Der Richter und sein Lenker
Roßlau/MZ. - Hans Girod hat wieder zugeschlagen. "Das Skelett im Wald" heißt sein jüngstes, im Verlag "Das neue Berlin" erschienenes Buch, welches "unbekannte und vergessene Mordfälle aus der DDR" dem Dickicht entreißt. Zum Bücherfrühling in der Roßlauer Stadtbibliothek las der Autor, der bis 1994 Hochschuldozent für Spezielle Kriminalistik an der Humboldt-Universität Berlin war, die Titelgeschichte.
Es ist Montag, der 17. Mai 1963. Vier Männer bringen "ein unförmiges Paket aus weißem Leinen" in den Sektionssaal. Es enthält menschliche Knochen. Das Paket setzt ein vielfältiges Procedere in Gang: Bestimmung der Knochen, Suche nach dem Rest der Gebeine, Durchsicht ungeklärter Vermisstenanzeigen. Hauptmann Weidinger stößt dabei auf eine Akte aus dem Jahr 1949 mit der Aufschrift "Vermisstensache Ursula Gruhl".
Ihr Ehemann hatte der Polizei einen Abschiedsbrief, der suizidale Absichten enthält, vorgelegt. Weidinger stößt auf das Versäumnis der Polizei, den von der Mutter der Vermissten beglaubigten Brief durch Sachverständige prüfen zu lassen. Beinah vierzehn Jahre nach dem Verbrechen wird der inzwischen wieder verheiratete Ehemann überführt. Erfolgreich war vor allem Kommissar Zufall. Denn die gefundenen Knochen sind nicht die Gebeine von Ursula Gruhl. Sie gehören einer Frau, die wirklich Selbstmord beging.
Girod erzählt nüchtern, pragmatisch, ausführlich und verzichtet entsprechend der sachlichen Spielregeln der Sachliteratur auf literarische Zierrate. Die Fallschilderungen enthalten kurze kriminologische oder rechtliche Exkurse in kursiver Schrift.
Im Gespräch zur Lesung kritisiert Girod die gegenwärtige Polizeiarbeit. "Es ist ein merkwürdiger Zustand, dass am Toten gespart wird." Im Osten seien mehr Selektionen durchgeführt worden als heute in der gesamten Bundesrepublik. Und wenn die Suizidrate im Osten höher war als im Westen, dann sei das kein Hinweis auf psychische Befindlichkeiten, sondern auf eine bessere Erkennung.

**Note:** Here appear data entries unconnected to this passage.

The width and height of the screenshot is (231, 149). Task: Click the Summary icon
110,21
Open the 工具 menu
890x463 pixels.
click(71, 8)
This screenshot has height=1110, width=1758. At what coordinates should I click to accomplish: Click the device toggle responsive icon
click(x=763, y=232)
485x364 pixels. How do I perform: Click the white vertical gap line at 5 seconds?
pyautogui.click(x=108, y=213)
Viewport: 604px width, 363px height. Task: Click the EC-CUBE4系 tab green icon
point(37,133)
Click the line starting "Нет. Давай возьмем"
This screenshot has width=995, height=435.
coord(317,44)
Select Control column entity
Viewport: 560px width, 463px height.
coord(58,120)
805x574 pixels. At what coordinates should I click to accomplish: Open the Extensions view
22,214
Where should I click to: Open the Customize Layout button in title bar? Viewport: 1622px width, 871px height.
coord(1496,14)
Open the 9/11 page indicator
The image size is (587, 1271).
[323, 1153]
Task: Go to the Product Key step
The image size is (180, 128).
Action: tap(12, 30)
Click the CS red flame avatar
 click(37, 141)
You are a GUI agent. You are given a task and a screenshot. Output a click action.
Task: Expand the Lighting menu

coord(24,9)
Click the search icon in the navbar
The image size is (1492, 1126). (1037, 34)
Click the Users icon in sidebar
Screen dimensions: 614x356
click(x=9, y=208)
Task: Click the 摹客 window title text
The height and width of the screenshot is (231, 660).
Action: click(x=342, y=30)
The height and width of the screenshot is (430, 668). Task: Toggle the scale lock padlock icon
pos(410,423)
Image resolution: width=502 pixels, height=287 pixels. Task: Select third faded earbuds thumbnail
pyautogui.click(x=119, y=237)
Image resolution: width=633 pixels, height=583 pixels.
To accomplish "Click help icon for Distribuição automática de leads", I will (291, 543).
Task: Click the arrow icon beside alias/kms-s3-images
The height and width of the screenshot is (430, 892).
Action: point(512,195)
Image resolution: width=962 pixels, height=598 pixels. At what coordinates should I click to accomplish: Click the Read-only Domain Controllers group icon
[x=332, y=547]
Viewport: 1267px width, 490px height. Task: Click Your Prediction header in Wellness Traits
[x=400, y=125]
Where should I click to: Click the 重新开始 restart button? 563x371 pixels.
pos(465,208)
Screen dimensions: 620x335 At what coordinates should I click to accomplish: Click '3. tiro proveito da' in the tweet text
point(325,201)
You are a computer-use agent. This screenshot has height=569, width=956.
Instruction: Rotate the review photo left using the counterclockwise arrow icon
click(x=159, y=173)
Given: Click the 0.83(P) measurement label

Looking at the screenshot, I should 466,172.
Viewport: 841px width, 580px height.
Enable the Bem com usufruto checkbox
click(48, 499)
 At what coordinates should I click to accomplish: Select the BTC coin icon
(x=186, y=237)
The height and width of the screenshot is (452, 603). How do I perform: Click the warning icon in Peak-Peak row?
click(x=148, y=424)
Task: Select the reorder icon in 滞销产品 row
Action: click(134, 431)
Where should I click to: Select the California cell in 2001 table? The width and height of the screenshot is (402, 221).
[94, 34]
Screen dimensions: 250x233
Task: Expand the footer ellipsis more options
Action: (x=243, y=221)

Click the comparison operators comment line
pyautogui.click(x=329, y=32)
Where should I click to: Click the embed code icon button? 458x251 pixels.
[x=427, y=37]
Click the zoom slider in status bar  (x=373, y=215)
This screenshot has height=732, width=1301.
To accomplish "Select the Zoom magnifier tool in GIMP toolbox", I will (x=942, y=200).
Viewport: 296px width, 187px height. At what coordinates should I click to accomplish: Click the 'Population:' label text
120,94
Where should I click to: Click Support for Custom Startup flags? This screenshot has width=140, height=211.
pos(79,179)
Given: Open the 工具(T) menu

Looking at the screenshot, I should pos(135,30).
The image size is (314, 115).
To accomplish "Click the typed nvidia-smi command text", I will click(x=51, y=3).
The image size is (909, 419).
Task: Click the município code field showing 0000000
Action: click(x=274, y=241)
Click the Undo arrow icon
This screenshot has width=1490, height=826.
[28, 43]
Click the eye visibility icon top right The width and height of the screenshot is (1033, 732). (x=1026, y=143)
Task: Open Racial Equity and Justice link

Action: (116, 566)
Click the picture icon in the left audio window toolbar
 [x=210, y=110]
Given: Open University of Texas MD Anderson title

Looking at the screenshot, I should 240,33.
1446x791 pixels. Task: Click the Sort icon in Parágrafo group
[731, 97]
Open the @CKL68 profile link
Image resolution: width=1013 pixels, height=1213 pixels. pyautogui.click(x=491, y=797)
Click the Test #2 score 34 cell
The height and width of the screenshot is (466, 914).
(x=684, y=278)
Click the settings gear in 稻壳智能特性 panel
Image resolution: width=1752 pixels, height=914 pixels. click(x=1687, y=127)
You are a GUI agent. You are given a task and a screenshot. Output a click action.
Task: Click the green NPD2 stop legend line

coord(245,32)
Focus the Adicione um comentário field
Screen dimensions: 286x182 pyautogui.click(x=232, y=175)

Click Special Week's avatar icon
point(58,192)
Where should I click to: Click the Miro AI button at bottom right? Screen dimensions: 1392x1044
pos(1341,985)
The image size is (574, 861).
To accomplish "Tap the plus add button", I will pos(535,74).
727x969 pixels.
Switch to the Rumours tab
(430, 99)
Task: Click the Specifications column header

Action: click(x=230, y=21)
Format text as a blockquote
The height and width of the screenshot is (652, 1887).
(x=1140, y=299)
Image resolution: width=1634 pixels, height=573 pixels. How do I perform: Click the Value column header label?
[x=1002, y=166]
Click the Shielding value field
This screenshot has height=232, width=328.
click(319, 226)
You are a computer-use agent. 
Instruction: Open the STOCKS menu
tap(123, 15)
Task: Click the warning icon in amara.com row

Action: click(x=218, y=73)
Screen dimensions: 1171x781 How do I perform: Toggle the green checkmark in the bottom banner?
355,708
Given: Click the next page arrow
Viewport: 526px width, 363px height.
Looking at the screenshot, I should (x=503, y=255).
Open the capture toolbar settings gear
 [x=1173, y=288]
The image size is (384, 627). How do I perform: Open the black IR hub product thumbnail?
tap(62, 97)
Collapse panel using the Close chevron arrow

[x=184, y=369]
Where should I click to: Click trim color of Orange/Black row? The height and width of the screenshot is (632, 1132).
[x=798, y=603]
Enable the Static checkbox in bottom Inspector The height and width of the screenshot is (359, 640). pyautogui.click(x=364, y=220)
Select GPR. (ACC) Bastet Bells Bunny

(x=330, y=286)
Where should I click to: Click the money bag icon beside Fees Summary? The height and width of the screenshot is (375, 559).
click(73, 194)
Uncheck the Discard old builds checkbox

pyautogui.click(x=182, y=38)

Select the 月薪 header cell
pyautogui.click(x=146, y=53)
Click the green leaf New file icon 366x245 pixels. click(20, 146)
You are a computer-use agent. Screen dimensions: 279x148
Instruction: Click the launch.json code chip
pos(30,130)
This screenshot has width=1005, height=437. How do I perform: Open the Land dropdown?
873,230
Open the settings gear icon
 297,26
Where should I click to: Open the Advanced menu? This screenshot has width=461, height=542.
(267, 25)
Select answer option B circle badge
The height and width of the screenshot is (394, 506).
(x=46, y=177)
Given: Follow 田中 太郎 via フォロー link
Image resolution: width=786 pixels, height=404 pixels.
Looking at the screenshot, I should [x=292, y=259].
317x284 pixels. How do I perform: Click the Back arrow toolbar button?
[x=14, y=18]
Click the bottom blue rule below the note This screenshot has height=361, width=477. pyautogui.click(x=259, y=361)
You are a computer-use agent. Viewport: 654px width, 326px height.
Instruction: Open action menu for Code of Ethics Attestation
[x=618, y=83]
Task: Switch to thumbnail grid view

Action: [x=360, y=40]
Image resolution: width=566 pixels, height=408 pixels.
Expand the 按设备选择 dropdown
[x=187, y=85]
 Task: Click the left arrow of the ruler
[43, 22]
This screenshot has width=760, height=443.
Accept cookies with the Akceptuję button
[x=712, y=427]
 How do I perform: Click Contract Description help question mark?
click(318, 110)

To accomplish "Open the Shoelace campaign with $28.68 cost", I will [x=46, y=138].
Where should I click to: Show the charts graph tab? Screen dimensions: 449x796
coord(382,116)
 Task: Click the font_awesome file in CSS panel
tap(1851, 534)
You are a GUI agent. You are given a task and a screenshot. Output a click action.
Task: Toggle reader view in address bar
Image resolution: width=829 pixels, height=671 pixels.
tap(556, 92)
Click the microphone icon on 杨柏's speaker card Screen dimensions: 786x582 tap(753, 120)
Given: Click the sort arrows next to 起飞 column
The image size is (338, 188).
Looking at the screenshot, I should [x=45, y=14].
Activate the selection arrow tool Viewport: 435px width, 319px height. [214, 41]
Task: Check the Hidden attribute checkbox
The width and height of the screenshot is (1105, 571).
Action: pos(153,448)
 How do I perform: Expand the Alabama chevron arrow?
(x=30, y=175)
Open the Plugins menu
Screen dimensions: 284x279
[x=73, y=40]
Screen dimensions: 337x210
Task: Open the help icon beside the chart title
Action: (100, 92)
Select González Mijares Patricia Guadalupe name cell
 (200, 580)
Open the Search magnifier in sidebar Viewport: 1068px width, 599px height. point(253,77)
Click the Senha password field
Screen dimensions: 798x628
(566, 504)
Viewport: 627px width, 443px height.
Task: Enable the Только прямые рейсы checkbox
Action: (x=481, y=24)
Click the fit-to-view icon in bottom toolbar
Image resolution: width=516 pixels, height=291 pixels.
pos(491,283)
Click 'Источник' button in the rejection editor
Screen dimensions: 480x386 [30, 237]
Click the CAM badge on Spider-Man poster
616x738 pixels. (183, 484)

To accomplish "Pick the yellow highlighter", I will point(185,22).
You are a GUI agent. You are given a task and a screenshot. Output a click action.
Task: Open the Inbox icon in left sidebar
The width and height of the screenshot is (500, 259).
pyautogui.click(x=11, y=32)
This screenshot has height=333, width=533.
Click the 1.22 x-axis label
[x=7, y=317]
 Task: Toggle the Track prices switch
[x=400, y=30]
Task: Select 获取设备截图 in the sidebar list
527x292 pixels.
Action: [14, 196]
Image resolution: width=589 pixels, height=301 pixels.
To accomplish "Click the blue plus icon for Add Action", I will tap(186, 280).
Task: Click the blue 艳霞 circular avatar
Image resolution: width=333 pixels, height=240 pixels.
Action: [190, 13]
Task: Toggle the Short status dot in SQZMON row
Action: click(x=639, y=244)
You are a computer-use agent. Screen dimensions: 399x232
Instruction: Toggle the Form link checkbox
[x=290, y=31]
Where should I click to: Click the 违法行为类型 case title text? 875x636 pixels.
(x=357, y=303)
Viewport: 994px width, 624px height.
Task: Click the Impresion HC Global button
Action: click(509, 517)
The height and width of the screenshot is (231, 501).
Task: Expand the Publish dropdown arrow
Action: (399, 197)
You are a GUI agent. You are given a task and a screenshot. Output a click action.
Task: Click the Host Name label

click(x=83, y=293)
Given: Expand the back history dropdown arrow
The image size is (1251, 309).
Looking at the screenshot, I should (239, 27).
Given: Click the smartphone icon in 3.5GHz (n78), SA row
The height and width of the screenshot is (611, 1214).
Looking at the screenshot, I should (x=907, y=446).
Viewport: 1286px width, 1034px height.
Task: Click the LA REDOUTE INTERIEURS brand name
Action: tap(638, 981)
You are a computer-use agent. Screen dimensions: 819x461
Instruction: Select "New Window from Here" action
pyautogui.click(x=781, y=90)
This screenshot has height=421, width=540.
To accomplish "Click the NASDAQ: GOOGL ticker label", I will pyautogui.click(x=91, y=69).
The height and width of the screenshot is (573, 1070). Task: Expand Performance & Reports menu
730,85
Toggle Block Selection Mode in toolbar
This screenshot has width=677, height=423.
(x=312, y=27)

Heute würden viele Gerichtsmedizinische Institute geschlossen, und natürlich kritisiert Girod auch die Schließung der Sektion Kriminalistik an der Humboldt-Universität. Alles Gründe dafür, das die polizeiliche Leichenschau zunehmend inkompetent sei. Ein Polizist unter den Hörern relativiert dann so manches an der Kritik des Professors mit verlorenem Lehrstuhl.
Im Buch befragt Girod die Einmischung der SED in das Rechtssystem des Ostens immer wieder auch kritisch. In der Bibliothek hebt er die DDR-Polizeiarbeit hoch. Wenn das nur nicht zwei Seiten einer Medaille sind. Das Rechtssystem der Bundesrepublik sei "theoretisch ideal, praktisch unmöglich". Im Osten habe es geheißen: "Recht ist immer klassenabhängig." Girod: "Daran hat sich nichts geändert."
Dass es trotz aller interessengeleiteten Mängel keine Alternative zur Gewaltenteilung gibt, illustriert ein im Buch zitiertes Mielke-Wort: "Wir sind nicht davor gefeit, dass wir einmal einen Schuft unter uns haben. Wenn ich das jetzt schon wüsste, würde er morgen nicht mehr leben. Kurzer Prozess - weil ich ein Humanist bin."
Und wenn ein Gesprächsteilnehmer angesichts gegenwärtiger, vermeintlich milder Urteile nach der Staatsmacht ruft, um Richter zu bekehren, verstellt das alle nötige Kritik im Dunstkreis der Ostalgie: Konfabulation.